En esos casos, el acceso al subsidio dependerá de estar inscripto en el nuevo sistema de Subsidios Energéticos Focalizados (SEF), implementado por el Gobierno nacional a fines de 2025. Según el proyecto, podrán conservar el beneficio los hogares con ingresos inferiores a tres Canastas Básicas Totales, además de beneficiarios incluidos en el ReNaBaP, personas con discapacidad y veteranos de Malvinas registrados dentro del esquema oficial.
De esta manera, miles de usuarios que hoy acceden automáticamente al descuento por ubicación geográfica podrían quedar excluidos si no cumplen con los requisitos socioeconómicos establecidos.
Otro de los puntos centrales de la iniciativa es la modificación en el cálculo de la bonificación. Actualmente, el descuento se aplica sobre el total de la factura de gas, incluyendo transporte y distribución. Con el nuevo esquema, el subsidio solo alcanzaría al valor del gas en el Punto de Ingreso al Sistema de Transporte (PIST), reduciendo así el porcentaje efectivo de asistencia sobre la factura final.

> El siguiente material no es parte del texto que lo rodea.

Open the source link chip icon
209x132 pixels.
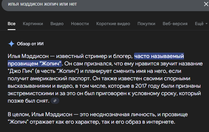[55, 101]
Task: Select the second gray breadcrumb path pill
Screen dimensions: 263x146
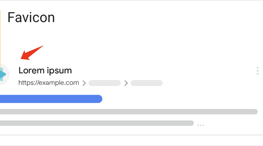Action: pyautogui.click(x=147, y=83)
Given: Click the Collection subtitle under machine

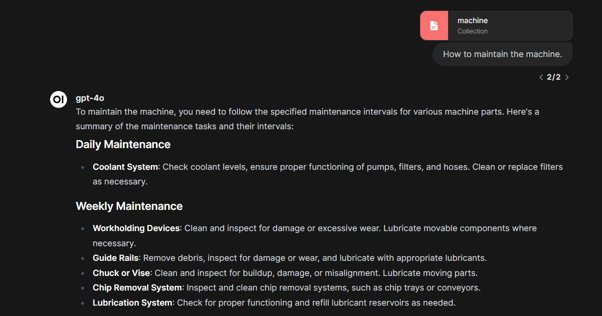Looking at the screenshot, I should click(472, 31).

Desde el Gobierno argumentan que la ampliación territorial del régimen elevó considerablemente el gasto público y generó subsidios cruzados financiados por usuarios de otras regiones del país. Además, sostienen que el recargo aplicado sobre las tarifas ya no alcanza para cubrir el costo del sistema y que fue necesario recurrir a aportes adicionales del Tesoro Nacional.

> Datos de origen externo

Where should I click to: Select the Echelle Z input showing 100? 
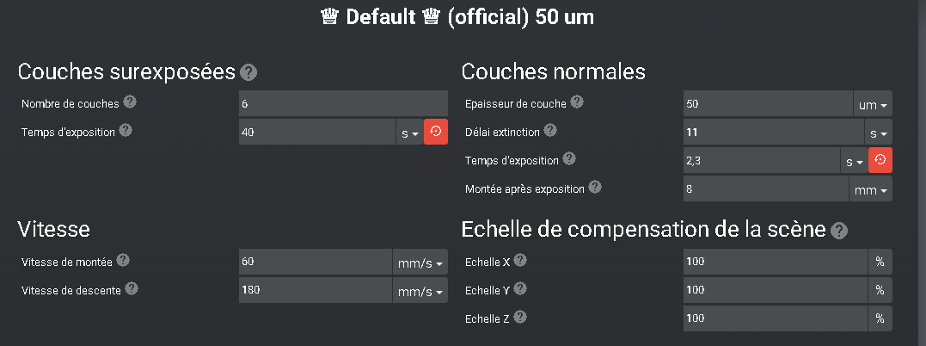[776, 318]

Reforma energética más amplia
El proyecto oficial también incluye medidas vinculadas al sistema eléctrico. Entre ellas, habilita mecanismos para regularizar deudas entre distribuidoras y CAMMESA, mediante esquemas de compensación condicionados a que las empresas desistan de reclamos judiciales contra el Estado. Además, plantea el traslado automático de los costos de generación eléctrica y compra de gas a las tarifas finales, con el objetivo de reducir distorsiones y evitar nuevos atrasos financieros dentro del sistema energético.
En paralelo, la iniciativa prorroga hasta 2045 los beneficios fiscales para proyectos de energías renovables previstos en la Ley 27.191 y elimina algunos regímenes promocionales hidrocarburíferos implementados en años anteriores, aunque manteniendo derechos adquiridos para inversiones ya aprobadas.
Si bien desde IERAL respaldaron la intención oficial de ordenar subsidios y mejorar la sustentabilidad fiscal del sistema energético, también advirtieron sobre el riesgo de aumentos bruscos para los hogares. La entidad recomendó aplicar una transición gradual y combinar criterios de severidad climática, vulnerabilidad socioeconómica y niveles razonables de consumo energético para definir los subsidios.